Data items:
__________________________________________________

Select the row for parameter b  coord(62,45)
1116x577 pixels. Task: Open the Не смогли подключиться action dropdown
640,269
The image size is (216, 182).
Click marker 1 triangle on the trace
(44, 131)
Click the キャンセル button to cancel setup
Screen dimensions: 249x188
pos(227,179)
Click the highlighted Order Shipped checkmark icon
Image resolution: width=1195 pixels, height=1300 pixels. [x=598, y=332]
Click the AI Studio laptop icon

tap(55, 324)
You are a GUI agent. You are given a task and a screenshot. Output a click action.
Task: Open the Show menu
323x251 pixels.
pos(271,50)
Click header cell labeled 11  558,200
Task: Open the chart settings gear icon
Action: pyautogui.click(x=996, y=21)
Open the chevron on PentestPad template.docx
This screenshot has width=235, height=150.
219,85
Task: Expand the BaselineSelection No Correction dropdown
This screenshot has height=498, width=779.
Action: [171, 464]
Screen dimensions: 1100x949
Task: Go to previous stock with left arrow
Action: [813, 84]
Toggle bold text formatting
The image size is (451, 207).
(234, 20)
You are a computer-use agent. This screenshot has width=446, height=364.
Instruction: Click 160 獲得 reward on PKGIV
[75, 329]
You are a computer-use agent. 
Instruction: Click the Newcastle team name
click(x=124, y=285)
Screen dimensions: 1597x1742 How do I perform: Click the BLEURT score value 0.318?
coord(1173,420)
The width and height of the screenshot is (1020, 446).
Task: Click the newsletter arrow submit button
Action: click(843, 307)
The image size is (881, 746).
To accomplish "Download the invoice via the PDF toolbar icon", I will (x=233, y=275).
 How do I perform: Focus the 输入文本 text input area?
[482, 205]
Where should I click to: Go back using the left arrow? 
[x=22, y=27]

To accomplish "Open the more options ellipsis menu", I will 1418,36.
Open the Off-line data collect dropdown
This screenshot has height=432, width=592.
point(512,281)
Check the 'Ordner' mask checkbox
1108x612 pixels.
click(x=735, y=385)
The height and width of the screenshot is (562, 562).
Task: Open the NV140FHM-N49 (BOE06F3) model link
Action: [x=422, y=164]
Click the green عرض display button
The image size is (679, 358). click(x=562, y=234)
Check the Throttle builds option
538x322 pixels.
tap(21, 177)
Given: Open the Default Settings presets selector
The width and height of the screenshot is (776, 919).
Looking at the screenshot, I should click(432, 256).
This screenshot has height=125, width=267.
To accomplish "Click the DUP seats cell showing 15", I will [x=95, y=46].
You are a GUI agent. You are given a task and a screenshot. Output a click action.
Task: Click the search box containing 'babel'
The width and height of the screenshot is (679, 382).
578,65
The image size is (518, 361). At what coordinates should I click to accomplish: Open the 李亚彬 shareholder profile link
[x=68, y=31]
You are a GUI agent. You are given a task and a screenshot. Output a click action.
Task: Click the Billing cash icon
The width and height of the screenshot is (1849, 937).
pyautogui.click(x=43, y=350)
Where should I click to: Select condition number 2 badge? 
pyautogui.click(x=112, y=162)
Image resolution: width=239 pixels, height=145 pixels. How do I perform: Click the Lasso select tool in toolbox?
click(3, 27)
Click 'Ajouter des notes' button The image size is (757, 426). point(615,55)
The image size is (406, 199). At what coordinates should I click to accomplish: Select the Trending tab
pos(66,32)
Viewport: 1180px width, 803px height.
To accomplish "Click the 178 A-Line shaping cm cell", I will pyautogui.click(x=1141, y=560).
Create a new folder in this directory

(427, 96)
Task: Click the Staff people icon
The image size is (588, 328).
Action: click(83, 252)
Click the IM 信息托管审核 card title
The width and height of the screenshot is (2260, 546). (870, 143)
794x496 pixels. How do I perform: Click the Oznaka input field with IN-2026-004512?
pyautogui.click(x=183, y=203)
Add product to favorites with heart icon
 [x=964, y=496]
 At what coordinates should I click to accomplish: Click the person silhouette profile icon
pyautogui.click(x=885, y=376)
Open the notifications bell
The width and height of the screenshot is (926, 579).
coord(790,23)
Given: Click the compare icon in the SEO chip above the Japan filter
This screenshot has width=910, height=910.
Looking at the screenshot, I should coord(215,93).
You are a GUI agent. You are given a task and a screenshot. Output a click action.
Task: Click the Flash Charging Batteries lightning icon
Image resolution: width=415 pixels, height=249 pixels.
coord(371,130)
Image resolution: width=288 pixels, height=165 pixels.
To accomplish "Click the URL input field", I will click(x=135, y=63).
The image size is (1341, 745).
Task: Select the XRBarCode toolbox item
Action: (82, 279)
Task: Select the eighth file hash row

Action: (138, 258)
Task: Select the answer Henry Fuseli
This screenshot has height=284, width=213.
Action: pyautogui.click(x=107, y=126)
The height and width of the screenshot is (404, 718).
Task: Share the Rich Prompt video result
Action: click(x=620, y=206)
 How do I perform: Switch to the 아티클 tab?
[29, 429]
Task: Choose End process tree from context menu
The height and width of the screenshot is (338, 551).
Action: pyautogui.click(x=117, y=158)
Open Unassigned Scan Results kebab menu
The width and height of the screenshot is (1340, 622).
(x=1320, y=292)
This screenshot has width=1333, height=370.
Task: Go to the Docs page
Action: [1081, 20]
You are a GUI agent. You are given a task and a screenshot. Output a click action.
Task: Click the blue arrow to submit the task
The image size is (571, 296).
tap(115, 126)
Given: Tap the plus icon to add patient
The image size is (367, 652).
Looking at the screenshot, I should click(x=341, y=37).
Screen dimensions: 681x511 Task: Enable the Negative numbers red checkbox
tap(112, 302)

__________________________________________________

# [TASK TO CARRY OUT]
Copy down the entries exactly, leaving out no line.

# [RESPONSE]
Select the row for parameter b  coord(62,45)
1116x577 pixels. Task: Open the Не смогли подключиться action dropdown
640,269
The image size is (216, 182).
Click marker 1 triangle on the trace
(44, 131)
Click the キャンセル button to cancel setup
Screen dimensions: 249x188
pos(227,179)
Click the highlighted Order Shipped checkmark icon
Image resolution: width=1195 pixels, height=1300 pixels. [x=598, y=332]
Click the AI Studio laptop icon

tap(55, 324)
You are a GUI agent. You are given a task and a screenshot. Output a click action.
Task: Open the Show menu
323x251 pixels.
pos(271,50)
Click header cell labeled 11  558,200
Task: Open the chart settings gear icon
Action: pyautogui.click(x=996, y=21)
Open the chevron on PentestPad template.docx
This screenshot has width=235, height=150.
219,85
Task: Expand the BaselineSelection No Correction dropdown
This screenshot has height=498, width=779.
Action: [171, 464]
Screen dimensions: 1100x949
Task: Go to previous stock with left arrow
Action: [813, 84]
Toggle bold text formatting
The image size is (451, 207).
(234, 20)
You are a computer-use agent. This screenshot has width=446, height=364.
Instruction: Click 160 獲得 reward on PKGIV
[75, 329]
You are a computer-use agent. 
Instruction: Click the Newcastle team name
click(x=124, y=285)
Screen dimensions: 1597x1742 How do I perform: Click the BLEURT score value 0.318?
coord(1173,420)
The width and height of the screenshot is (1020, 446).
Task: Click the newsletter arrow submit button
Action: click(843, 307)
The image size is (881, 746).
To accomplish "Download the invoice via the PDF toolbar icon", I will (x=233, y=275).
 How do I perform: Focus the 输入文本 text input area?
[482, 205]
Where should I click to: Go back using the left arrow? 
[x=22, y=27]

To accomplish "Open the more options ellipsis menu", I will 1418,36.
Open the Off-line data collect dropdown
This screenshot has height=432, width=592.
point(512,281)
Check the 'Ordner' mask checkbox
1108x612 pixels.
click(x=735, y=385)
The height and width of the screenshot is (562, 562).
Task: Open the NV140FHM-N49 (BOE06F3) model link
Action: [x=422, y=164]
Click the green عرض display button
The image size is (679, 358). click(x=562, y=234)
Check the Throttle builds option
538x322 pixels.
tap(21, 177)
Given: Open the Default Settings presets selector
The width and height of the screenshot is (776, 919).
Looking at the screenshot, I should click(432, 256).
This screenshot has height=125, width=267.
To accomplish "Click the DUP seats cell showing 15", I will [x=95, y=46].
You are a GUI agent. You are given a task and a screenshot. Output a click action.
Task: Click the search box containing 'babel'
The width and height of the screenshot is (679, 382).
578,65
The image size is (518, 361). At what coordinates should I click to accomplish: Open the 李亚彬 shareholder profile link
[x=68, y=31]
You are a GUI agent. You are given a task and a screenshot. Output a click action.
Task: Click the Billing cash icon
The width and height of the screenshot is (1849, 937).
pyautogui.click(x=43, y=350)
Where should I click to: Select condition number 2 badge? 
pyautogui.click(x=112, y=162)
Image resolution: width=239 pixels, height=145 pixels. How do I perform: Click the Lasso select tool in toolbox?
click(3, 27)
Click 'Ajouter des notes' button The image size is (757, 426). point(615,55)
The image size is (406, 199). At what coordinates should I click to accomplish: Select the Trending tab
pos(66,32)
Viewport: 1180px width, 803px height.
To accomplish "Click the 178 A-Line shaping cm cell", I will pyautogui.click(x=1141, y=560).
Create a new folder in this directory

(427, 96)
Task: Click the Staff people icon
The image size is (588, 328).
Action: click(83, 252)
Click the IM 信息托管审核 card title
The width and height of the screenshot is (2260, 546). (870, 143)
794x496 pixels. How do I perform: Click the Oznaka input field with IN-2026-004512?
pyautogui.click(x=183, y=203)
Add product to favorites with heart icon
 [x=964, y=496]
 At what coordinates should I click to accomplish: Click the person silhouette profile icon
pyautogui.click(x=885, y=376)
Open the notifications bell
The width and height of the screenshot is (926, 579).
coord(790,23)
Given: Click the compare icon in the SEO chip above the Japan filter
This screenshot has width=910, height=910.
Looking at the screenshot, I should coord(215,93).
You are a GUI agent. You are given a task and a screenshot. Output a click action.
Task: Click the Flash Charging Batteries lightning icon
Image resolution: width=415 pixels, height=249 pixels.
coord(371,130)
Image resolution: width=288 pixels, height=165 pixels.
To accomplish "Click the URL input field", I will click(x=135, y=63).
The image size is (1341, 745).
Task: Select the XRBarCode toolbox item
Action: (82, 279)
Task: Select the eighth file hash row

Action: (138, 258)
Task: Select the answer Henry Fuseli
This screenshot has height=284, width=213.
Action: pyautogui.click(x=107, y=126)
The height and width of the screenshot is (404, 718).
Task: Share the Rich Prompt video result
Action: click(x=620, y=206)
 How do I perform: Switch to the 아티클 tab?
[29, 429]
Task: Choose End process tree from context menu
The height and width of the screenshot is (338, 551).
Action: pyautogui.click(x=117, y=158)
Open Unassigned Scan Results kebab menu
The width and height of the screenshot is (1340, 622).
(x=1320, y=292)
This screenshot has width=1333, height=370.
Task: Go to the Docs page
Action: [1081, 20]
You are a GUI agent. You are given a task and a screenshot. Output a click action.
Task: Click the blue arrow to submit the task
The image size is (571, 296).
tap(115, 126)
Given: Tap the plus icon to add patient
The image size is (367, 652).
Looking at the screenshot, I should click(x=341, y=37).
Screen dimensions: 681x511 Task: Enable the Negative numbers red checkbox
tap(112, 302)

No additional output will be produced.